Wartabuana.com | Badan Nasional Penanggulangan Bencana (BNPB) menyiapkan Operasi Modifikasi Cuaca (OMC) sebagai langkah antisipasi dampak erupsi Gunung Anak Krakatau. Abu vulkanik dilaporkan telah berdampak terhadap masyarakat di sejumlah wilayah hingga mengganggu aktivitas penerbangan.
Kepala BNPB Letjen TNI Suharyanto mengatakan pesawat untuk mendukung pelaksanaan OMC telah disiapkan di Pondok Cabe. Operasi akan dilakukan ketika kondisi cuaca dan keselamatan penerbangan memungkinkan.
“Kalau kondisi lebih kondusif, kami akan melaksanakan OMC. Pesawat sudah siap di Pondok Cabe,” ujar Suharyanto, Minggu (6/9/2026).
Abu Vulkanik Menyebar, OMC Disiapkan
OMC ditujukan untuk membantu meluruhkan material abu vulkanik yang berada di atmosfer melalui pembentukan atau penyemaian hujan. Selain penyemaian awan, BNPB menyiapkan teknik water mist untuk meningkatkan peluang terjadinya hujan di wilayah terdampak.
Langkah tersebut tetap mempertimbangkan faktor keselamatan. Abu vulkanik diketahui berdampak pada aktivitas penerbangan sehingga kondisi sejumlah bandara turut menjadi perhatian pemerintah.

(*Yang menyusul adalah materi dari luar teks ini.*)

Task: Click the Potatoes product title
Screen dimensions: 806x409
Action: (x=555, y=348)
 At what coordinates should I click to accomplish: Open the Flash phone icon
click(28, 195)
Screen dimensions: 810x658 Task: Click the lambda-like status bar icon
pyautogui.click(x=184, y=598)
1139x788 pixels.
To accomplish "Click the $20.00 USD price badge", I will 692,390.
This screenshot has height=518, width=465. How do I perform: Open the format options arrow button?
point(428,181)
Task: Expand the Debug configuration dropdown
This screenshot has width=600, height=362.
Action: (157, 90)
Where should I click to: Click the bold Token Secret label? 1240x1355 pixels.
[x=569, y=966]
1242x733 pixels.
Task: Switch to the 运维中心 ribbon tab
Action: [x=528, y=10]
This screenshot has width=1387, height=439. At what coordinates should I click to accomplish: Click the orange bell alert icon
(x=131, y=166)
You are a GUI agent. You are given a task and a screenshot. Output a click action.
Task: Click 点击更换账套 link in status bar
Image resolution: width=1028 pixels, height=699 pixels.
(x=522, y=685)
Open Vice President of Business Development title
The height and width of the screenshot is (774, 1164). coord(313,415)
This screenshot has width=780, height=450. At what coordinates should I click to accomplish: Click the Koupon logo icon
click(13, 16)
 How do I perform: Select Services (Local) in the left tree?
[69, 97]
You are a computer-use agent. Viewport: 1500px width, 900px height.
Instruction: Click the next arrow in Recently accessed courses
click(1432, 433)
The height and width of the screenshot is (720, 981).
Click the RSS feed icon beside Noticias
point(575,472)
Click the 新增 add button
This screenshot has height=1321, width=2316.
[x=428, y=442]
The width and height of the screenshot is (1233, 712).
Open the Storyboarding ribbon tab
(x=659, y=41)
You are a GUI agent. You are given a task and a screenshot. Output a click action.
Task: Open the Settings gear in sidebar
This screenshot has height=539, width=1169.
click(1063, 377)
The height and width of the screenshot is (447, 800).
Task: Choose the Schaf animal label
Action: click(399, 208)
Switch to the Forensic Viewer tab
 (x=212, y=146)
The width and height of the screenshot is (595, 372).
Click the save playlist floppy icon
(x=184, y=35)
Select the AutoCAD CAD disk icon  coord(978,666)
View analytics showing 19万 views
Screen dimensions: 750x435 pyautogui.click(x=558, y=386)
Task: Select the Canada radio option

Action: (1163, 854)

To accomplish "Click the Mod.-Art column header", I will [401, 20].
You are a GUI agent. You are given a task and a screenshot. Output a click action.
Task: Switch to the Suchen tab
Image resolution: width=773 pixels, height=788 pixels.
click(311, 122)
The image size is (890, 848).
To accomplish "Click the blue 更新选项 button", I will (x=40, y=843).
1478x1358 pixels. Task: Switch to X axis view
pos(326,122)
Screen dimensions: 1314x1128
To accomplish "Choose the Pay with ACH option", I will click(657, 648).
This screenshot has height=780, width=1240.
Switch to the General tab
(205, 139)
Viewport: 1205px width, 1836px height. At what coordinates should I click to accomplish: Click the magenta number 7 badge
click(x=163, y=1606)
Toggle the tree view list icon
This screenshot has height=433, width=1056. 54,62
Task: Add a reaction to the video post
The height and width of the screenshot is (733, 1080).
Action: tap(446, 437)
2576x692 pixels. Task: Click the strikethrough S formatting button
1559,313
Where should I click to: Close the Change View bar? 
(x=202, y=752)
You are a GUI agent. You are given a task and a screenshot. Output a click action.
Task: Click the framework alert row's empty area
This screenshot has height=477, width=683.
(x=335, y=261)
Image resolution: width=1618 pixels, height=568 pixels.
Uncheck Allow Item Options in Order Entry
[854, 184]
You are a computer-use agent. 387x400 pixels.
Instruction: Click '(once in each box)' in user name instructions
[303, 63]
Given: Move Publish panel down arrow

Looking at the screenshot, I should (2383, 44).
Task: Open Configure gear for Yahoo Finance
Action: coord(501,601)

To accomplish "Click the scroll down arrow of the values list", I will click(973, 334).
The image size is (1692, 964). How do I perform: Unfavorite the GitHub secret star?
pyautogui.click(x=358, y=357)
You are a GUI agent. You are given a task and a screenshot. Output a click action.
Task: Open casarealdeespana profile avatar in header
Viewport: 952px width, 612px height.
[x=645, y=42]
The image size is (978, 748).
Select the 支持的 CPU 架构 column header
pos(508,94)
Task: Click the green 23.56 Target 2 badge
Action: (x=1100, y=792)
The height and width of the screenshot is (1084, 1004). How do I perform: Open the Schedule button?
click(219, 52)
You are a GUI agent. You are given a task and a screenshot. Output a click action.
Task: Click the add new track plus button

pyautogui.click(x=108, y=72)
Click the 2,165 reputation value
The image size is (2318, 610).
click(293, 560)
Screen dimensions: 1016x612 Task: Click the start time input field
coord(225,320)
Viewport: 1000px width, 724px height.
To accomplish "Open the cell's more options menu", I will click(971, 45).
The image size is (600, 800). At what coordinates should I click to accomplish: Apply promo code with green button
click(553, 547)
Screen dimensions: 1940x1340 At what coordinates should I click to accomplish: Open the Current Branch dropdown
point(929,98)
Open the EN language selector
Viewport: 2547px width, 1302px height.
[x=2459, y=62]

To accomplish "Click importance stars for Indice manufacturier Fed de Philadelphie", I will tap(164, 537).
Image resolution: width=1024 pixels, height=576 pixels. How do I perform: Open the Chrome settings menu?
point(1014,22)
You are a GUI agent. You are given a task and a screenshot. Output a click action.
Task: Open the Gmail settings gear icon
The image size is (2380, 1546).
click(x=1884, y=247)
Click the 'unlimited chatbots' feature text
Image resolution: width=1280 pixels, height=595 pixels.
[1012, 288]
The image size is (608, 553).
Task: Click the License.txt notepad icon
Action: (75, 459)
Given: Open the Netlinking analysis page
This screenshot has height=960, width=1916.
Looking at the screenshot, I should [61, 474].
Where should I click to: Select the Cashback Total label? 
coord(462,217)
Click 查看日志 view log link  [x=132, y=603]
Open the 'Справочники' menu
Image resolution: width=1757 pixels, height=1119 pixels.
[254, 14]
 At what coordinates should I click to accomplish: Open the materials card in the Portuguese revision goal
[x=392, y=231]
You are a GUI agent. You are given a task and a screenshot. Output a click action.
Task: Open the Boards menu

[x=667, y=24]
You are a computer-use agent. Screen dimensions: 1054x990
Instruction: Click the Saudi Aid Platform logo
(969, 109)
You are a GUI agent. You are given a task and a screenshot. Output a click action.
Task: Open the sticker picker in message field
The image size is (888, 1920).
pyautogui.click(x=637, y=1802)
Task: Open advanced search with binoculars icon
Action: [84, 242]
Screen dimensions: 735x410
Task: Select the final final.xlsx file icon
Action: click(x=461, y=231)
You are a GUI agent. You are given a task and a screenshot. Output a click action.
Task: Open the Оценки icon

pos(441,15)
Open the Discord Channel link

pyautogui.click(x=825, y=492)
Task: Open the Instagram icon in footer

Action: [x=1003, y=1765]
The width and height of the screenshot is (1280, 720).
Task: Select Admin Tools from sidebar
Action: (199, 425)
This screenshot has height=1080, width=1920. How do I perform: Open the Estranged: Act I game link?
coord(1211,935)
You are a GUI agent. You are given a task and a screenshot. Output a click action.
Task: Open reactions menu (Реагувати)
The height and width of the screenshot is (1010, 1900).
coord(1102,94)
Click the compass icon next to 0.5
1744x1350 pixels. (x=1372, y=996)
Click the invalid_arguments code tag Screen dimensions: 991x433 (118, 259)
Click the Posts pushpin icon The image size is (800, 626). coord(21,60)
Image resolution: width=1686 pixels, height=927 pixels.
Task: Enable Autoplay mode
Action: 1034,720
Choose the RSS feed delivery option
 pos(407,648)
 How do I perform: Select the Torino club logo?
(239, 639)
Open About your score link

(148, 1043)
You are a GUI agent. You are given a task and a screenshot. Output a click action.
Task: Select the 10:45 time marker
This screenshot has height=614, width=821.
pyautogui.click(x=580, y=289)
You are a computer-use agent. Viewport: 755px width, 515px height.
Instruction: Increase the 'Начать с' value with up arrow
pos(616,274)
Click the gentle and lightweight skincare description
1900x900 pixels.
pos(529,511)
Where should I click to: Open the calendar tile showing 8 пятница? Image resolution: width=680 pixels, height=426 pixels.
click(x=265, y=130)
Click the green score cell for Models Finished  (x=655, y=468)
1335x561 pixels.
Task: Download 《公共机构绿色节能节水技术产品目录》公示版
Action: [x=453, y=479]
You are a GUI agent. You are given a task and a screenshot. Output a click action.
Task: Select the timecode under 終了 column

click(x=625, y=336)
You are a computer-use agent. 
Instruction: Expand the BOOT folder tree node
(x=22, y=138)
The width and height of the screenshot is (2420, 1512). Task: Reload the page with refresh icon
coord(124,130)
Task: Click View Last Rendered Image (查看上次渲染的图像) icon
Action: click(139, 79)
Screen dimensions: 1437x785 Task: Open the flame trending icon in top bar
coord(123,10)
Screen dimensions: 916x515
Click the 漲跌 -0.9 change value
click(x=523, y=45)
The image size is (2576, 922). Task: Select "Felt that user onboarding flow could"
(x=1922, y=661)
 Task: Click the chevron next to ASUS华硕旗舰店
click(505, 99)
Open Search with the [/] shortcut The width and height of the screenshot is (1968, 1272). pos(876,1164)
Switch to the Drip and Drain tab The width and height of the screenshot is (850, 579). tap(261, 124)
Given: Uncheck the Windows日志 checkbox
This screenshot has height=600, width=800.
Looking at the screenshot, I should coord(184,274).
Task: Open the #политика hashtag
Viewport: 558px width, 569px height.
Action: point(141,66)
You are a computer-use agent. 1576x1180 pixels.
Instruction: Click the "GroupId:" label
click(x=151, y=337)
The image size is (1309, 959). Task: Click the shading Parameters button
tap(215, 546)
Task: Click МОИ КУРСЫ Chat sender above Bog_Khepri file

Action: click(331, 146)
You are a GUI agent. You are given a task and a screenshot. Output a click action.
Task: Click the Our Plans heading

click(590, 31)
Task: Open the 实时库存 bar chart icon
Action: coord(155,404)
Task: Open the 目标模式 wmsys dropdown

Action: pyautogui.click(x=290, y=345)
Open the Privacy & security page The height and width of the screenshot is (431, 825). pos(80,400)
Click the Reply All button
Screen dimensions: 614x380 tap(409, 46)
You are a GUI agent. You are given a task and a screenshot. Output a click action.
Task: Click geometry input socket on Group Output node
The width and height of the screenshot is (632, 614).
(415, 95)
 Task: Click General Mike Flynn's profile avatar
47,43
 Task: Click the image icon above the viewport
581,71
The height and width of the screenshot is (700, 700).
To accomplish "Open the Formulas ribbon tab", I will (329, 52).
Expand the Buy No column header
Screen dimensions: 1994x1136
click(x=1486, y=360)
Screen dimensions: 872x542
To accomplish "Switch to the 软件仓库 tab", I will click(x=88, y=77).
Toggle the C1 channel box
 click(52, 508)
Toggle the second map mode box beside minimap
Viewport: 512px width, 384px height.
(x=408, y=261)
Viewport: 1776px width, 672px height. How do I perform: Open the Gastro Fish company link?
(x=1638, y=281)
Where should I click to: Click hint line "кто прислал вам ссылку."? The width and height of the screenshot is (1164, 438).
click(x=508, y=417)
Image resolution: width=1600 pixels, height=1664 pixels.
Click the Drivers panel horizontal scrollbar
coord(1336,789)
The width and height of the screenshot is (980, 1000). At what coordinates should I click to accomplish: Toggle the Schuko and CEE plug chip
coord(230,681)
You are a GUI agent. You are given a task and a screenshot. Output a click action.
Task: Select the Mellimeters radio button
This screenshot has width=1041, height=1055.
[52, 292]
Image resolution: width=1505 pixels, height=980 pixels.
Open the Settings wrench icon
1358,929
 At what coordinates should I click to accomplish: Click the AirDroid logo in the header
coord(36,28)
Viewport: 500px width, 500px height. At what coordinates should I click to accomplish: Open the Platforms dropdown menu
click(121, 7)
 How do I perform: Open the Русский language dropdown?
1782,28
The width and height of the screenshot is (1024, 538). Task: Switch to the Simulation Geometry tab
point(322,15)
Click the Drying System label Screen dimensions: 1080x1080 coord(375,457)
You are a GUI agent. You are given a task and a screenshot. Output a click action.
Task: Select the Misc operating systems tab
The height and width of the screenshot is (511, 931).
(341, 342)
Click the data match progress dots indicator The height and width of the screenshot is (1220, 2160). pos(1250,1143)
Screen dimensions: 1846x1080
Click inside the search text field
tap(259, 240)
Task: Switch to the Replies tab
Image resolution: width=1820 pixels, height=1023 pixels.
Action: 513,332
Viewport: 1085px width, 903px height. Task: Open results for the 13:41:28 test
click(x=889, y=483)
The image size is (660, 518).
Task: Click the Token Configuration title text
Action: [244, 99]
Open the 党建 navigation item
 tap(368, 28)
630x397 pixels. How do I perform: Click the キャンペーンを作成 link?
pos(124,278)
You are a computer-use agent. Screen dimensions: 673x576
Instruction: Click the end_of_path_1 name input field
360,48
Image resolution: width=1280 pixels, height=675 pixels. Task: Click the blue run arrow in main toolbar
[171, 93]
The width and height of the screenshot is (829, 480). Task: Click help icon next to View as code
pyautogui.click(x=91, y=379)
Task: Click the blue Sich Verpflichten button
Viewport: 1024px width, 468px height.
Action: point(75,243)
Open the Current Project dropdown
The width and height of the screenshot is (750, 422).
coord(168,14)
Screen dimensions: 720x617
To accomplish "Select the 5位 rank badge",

BNPB juga telah berkoordinasi intensif dengan BPBD di daerah terdampak serta mengirim personel untuk memantau situasi secara langsung.
Tiga Kabupaten Terdampak
Berdasarkan pemantauan BNPB, terdapat tiga kabupaten yang terdampak aktivitas vulkanik Gunung Anak Krakatau, yakni Lampung Selatan, Tanggamus, dan Pandeglang.
Gunung Anak Krakatau saat ini berada pada Level III atau Siaga. Aktivitas vulkanik masih tinggi sehingga pemantauan dan evaluasi terus dilakukan.
PVMBG menetapkan masyarakat agar berada di luar radius tiga kilometer dari pusat aktivitas Gunung Anak Krakatau.
BNPB juga telah menyalurkan kebutuhan dasar, termasuk masker, kepada masyarakat terdampak. Pemerintah daerah diminta memastikan kesiapan sirine peringatan dini, lokasi evakuasi, rencana kontingensi, serta stok pangan dan kebutuhan dasar.
Hingga Minggu (6/9/2026), belum ada pemerintah daerah terdampak yang menetapkan status kedaruratan bencana. BNPB memastikan koordinasi dengan kementerian, lembaga, dan pemerintah daerah terus dilakukan untuk mengantisipasi perkembangan situasi.
Masyarakat diimbau tetap tenang, meningkatkan kewaspadaan, mengikuti informasi resmi, serta tidak mudah terpengaruh disinformasi maupun misinformasi terkait erupsi Gunung Anak Krakatau.